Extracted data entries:
_ _ _ _ _
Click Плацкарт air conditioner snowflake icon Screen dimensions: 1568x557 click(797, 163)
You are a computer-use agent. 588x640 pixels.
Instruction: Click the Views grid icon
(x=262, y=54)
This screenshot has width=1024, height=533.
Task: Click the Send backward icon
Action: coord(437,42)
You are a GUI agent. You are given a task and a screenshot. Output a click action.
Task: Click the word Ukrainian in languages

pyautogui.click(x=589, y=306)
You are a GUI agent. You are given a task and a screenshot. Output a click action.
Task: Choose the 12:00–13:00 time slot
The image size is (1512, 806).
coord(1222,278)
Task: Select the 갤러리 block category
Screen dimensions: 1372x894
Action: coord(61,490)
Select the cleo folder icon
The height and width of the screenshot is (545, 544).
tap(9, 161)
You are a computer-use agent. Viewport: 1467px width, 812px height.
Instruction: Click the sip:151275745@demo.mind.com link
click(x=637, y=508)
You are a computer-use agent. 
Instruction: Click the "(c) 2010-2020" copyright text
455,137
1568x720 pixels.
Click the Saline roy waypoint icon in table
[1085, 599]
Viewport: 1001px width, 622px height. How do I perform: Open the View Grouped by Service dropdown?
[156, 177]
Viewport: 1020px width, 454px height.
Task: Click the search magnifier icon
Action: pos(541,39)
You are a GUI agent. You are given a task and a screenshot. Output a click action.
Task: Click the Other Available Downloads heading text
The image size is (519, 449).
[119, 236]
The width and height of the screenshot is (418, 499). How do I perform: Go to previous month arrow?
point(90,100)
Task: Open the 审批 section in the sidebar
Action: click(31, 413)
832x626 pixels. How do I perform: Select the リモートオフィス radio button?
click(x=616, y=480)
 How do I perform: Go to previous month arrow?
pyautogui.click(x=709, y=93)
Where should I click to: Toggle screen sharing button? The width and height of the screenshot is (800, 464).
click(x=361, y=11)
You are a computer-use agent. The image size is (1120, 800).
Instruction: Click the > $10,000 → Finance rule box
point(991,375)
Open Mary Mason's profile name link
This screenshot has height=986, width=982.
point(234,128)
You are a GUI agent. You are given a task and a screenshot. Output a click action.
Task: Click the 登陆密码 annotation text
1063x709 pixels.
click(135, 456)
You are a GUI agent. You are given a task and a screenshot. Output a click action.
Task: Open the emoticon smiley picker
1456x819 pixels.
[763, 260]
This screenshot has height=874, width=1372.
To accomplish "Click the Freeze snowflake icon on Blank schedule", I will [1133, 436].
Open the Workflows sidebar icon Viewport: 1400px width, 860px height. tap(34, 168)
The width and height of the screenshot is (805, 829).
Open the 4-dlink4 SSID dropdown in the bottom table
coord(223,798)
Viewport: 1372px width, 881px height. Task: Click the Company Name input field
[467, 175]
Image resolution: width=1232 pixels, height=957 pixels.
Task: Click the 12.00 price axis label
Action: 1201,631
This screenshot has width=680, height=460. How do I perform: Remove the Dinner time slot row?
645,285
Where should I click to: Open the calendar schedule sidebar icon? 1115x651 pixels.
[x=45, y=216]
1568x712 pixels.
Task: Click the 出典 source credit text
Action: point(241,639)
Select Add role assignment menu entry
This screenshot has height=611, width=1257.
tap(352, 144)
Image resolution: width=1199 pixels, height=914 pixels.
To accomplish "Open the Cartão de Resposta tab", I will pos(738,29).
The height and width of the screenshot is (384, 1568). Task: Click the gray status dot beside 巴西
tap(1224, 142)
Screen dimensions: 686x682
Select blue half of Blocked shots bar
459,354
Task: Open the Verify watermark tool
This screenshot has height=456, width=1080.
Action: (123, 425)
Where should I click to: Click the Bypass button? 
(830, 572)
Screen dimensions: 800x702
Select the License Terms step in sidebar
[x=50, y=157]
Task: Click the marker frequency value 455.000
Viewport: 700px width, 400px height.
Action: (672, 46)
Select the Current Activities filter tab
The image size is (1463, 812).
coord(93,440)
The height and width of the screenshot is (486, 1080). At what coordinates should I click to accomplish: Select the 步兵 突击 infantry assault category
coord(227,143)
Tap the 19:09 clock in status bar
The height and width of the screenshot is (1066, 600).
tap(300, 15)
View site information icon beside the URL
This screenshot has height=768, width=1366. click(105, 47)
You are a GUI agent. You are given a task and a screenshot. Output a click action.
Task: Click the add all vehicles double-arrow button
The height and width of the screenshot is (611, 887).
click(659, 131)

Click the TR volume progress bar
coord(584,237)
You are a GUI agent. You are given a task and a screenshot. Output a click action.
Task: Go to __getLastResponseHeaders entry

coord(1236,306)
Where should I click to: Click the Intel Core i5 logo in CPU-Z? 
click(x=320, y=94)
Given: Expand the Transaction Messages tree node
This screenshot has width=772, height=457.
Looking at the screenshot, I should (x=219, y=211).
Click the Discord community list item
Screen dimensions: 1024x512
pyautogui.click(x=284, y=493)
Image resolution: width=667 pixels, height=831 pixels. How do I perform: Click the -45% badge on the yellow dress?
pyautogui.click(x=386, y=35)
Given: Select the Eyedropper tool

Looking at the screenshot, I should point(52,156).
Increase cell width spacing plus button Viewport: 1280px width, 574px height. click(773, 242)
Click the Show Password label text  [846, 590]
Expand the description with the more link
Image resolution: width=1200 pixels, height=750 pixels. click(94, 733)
_ _ _ _ _
Exercise: Restate every line of the data word for word.

Answer to this task:
Click Плацкарт air conditioner snowflake icon Screen dimensions: 1568x557 click(797, 163)
You are a computer-use agent. 588x640 pixels.
Instruction: Click the Views grid icon
(x=262, y=54)
This screenshot has width=1024, height=533.
Task: Click the Send backward icon
Action: coord(437,42)
You are a GUI agent. You are given a task and a screenshot. Output a click action.
Task: Click the word Ukrainian in languages

pyautogui.click(x=589, y=306)
You are a GUI agent. You are given a task and a screenshot. Output a click action.
Task: Choose the 12:00–13:00 time slot
The image size is (1512, 806).
coord(1222,278)
Task: Select the 갤러리 block category
Screen dimensions: 1372x894
Action: coord(61,490)
Select the cleo folder icon
The height and width of the screenshot is (545, 544).
tap(9, 161)
You are a computer-use agent. Viewport: 1467px width, 812px height.
Instruction: Click the sip:151275745@demo.mind.com link
click(x=637, y=508)
You are a computer-use agent. 
Instruction: Click the "(c) 2010-2020" copyright text
455,137
1568x720 pixels.
Click the Saline roy waypoint icon in table
[1085, 599]
Viewport: 1001px width, 622px height. How do I perform: Open the View Grouped by Service dropdown?
[156, 177]
Viewport: 1020px width, 454px height.
Task: Click the search magnifier icon
Action: pos(541,39)
You are a GUI agent. You are given a task and a screenshot. Output a click action.
Task: Click the Other Available Downloads heading text
The image size is (519, 449).
[119, 236]
The width and height of the screenshot is (418, 499). How do I perform: Go to previous month arrow?
point(90,100)
Task: Open the 审批 section in the sidebar
Action: click(31, 413)
832x626 pixels. How do I perform: Select the リモートオフィス radio button?
click(x=616, y=480)
 How do I perform: Go to previous month arrow?
pyautogui.click(x=709, y=93)
Where should I click to: Toggle screen sharing button? The width and height of the screenshot is (800, 464).
click(x=361, y=11)
You are a computer-use agent. The image size is (1120, 800).
Instruction: Click the > $10,000 → Finance rule box
point(991,375)
Open Mary Mason's profile name link
This screenshot has height=986, width=982.
point(234,128)
You are a GUI agent. You are given a task and a screenshot. Output a click action.
Task: Click the 登陆密码 annotation text
1063x709 pixels.
click(135, 456)
You are a GUI agent. You are given a task and a screenshot. Output a click action.
Task: Open the emoticon smiley picker
1456x819 pixels.
[763, 260]
This screenshot has height=874, width=1372.
To accomplish "Click the Freeze snowflake icon on Blank schedule", I will [1133, 436].
Open the Workflows sidebar icon Viewport: 1400px width, 860px height. tap(34, 168)
The width and height of the screenshot is (805, 829).
Open the 4-dlink4 SSID dropdown in the bottom table
coord(223,798)
Viewport: 1372px width, 881px height. Task: Click the Company Name input field
[467, 175]
Image resolution: width=1232 pixels, height=957 pixels.
Task: Click the 12.00 price axis label
Action: 1201,631
This screenshot has width=680, height=460. How do I perform: Remove the Dinner time slot row?
645,285
Where should I click to: Open the calendar schedule sidebar icon? 1115x651 pixels.
[x=45, y=216]
1568x712 pixels.
Task: Click the 出典 source credit text
Action: point(241,639)
Select Add role assignment menu entry
This screenshot has height=611, width=1257.
tap(352, 144)
Image resolution: width=1199 pixels, height=914 pixels.
To accomplish "Open the Cartão de Resposta tab", I will pos(738,29).
The height and width of the screenshot is (384, 1568). Task: Click the gray status dot beside 巴西
tap(1224, 142)
Screen dimensions: 686x682
Select blue half of Blocked shots bar
459,354
Task: Open the Verify watermark tool
This screenshot has height=456, width=1080.
Action: (123, 425)
Where should I click to: Click the Bypass button? 
(830, 572)
Screen dimensions: 800x702
Select the License Terms step in sidebar
[x=50, y=157]
Task: Click the marker frequency value 455.000
Viewport: 700px width, 400px height.
Action: (672, 46)
Select the Current Activities filter tab
The image size is (1463, 812).
coord(93,440)
The height and width of the screenshot is (486, 1080). At what coordinates should I click to accomplish: Select the 步兵 突击 infantry assault category
coord(227,143)
Tap the 19:09 clock in status bar
The height and width of the screenshot is (1066, 600).
tap(300, 15)
View site information icon beside the URL
This screenshot has height=768, width=1366. click(105, 47)
You are a GUI agent. You are given a task and a screenshot. Output a click action.
Task: Click the add all vehicles double-arrow button
The height and width of the screenshot is (611, 887).
click(659, 131)

Click the TR volume progress bar
coord(584,237)
You are a GUI agent. You are given a task and a screenshot. Output a click action.
Task: Go to __getLastResponseHeaders entry

coord(1236,306)
Where should I click to: Click the Intel Core i5 logo in CPU-Z? 
click(x=320, y=94)
Given: Expand the Transaction Messages tree node
This screenshot has width=772, height=457.
Looking at the screenshot, I should (x=219, y=211).
Click the Discord community list item
Screen dimensions: 1024x512
pyautogui.click(x=284, y=493)
Image resolution: width=667 pixels, height=831 pixels. How do I perform: Click the -45% badge on the yellow dress?
pyautogui.click(x=386, y=35)
Given: Select the Eyedropper tool

Looking at the screenshot, I should point(52,156).
Increase cell width spacing plus button Viewport: 1280px width, 574px height. click(773, 242)
Click the Show Password label text  [846, 590]
Expand the description with the more link
Image resolution: width=1200 pixels, height=750 pixels. click(94, 733)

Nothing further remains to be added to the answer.